People In Trouble
- Author: Sarah Schulman
- Publisher: E. P. Dutton
- Publication date: January 31, 1989
- Pages: 228

= People in Trouble =

1989 novel by Sarah Schulman

People In Trouble is a 1989 novel by Sarah Schulman. Set in New York City during the AIDS crisis, the novel focuses on the intersecting lives of several lesbian, gay and bisexual people.

The novel had a positive critical reception and plans were made to adapt it into an opera or film. However, Schulman struggled to find producers willing to greenlight a project that dealt with AIDS related topics or lesbian characters. Schulman has since accused Jonathan Larson of plagiarizing the novel for his 1996 musical Rent.

== Plot ==
The novel includes several intersecting storylines. In one, a woman named Molly falls in love with Kate, a married painter. Kate is unwilling to leave her husband Peter, and instead hopes to maintain a relationship with both him and Molly. Molly begins working with an AIDS activist group called Justice to stop Ronald Horne, a real estate developer and conservative politician who intends to evict tenants with AIDS and further marginalize them.

== Writing and background ==
The novel was based on Schulman's experience of having a romantic relationship with a married woman who held homophobic sentiments. Schulman said that she wrote the book about a "fantasy" in which the married woman would become less homophobic and more socially aware after seeing the impact of the AIDS crisis. Many other aspects of the novel are based on Schulman's life. The fictional activist group Justice bears many similarities to the AIDS advocacy group ACT UP, of which Schulman was a member. In a 2019 column, Schulman noted that she had completed the manuscript for People In Trouble a few years before ACT UP was founded. She stated that parallels between a small protest at St. Patrick's Cathedral in the novel and the Stop the Church protest organized by ACT UP on December 10, 1989, were coincidental.

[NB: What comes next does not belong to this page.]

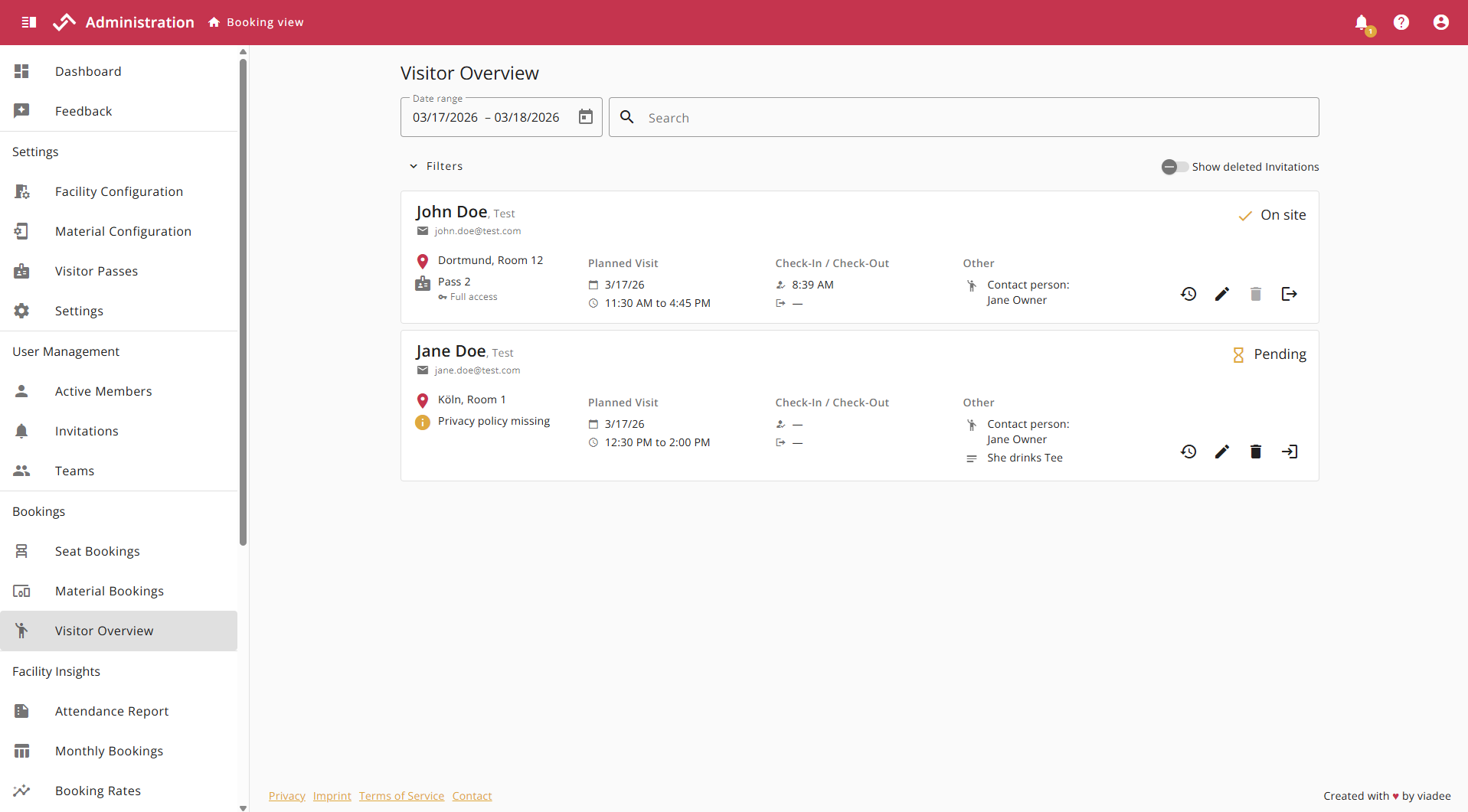The height and width of the screenshot is (812, 1468).
Task: Open the Visitor Passes section
Action: 96,271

The novel's antagonist Ronald Horne is based on real estate developer and politician Donald Trump, and Schulman recalled visiting Trump Tower while writing the novel and being disgusted. The novel deals with themes of gentrification, which she later addressed in the non-fiction book The Gentrification of the Mind: Witness to a Lost Imagination (2012). Horne's actions in the novel serve to illustrate the interaction between gentrification, homelessness, and the AIDS epidemic.

== Reception ==
The novel was published on January 31, 1989, by E. P. Dutton. Barbara Austin, in a review for the San Francisco Chronicle, wrote that "Schulman's treatment of AIDS as the backdrop to her characters' story brings new depth and insight to this enormously complicated issue. Her sense of living inside this epidemic is offered sparely and astutely."

Publishers Weekly gave the novel a positive review for its "witty, angry, and anguished" story. Kirkus Reviews wrote that "Half raw sensuality and street scenes, half political manifesto, this passionate, raggedy tale will cheer Shulman's considerable readership."

== Adaptations ==
While writing the novel, Schulman worked with Stewart Wallace and Michael Korie to adapt it into an opera. The opera's director cancelled the project after deciding that its content was objectionable. Schulman and Wallace sent copies of the manuscript and novel to other opera houses in the hopes of having it adapted. They pitched the opera as "a West Side Story for the '90s" and "a modern La bohème". They were rejected by every opera house and had abandoned the opera by 1992. Wallace and Korie later wrote Harvey Milk together.

Schulman also discussed plans to develop it into a film, but was unable to find investors who were interested in a story about AIDS from the perspective of lesbian characters.

== Plagiarism accusations ==
Schulman has accused Jonathan Larson of stealing characters, scenes and ideas from her novel and using them in his 1996 musical Rent. She gave the musical a negative review at the time of its premiere, criticizing it for marginalizing queer perspectives and focusing on heterosexual points of view. Sarah Swedberg wrote a retrospective review in Nursing Clio where she argued that People in Trouble presented a more historically accurate but less "feel good" portrayal of AIDS activism in New York than Rent. Swedberg noted that People In Trouble centered the marginalization of queer people, while Rent softened and sanitized it.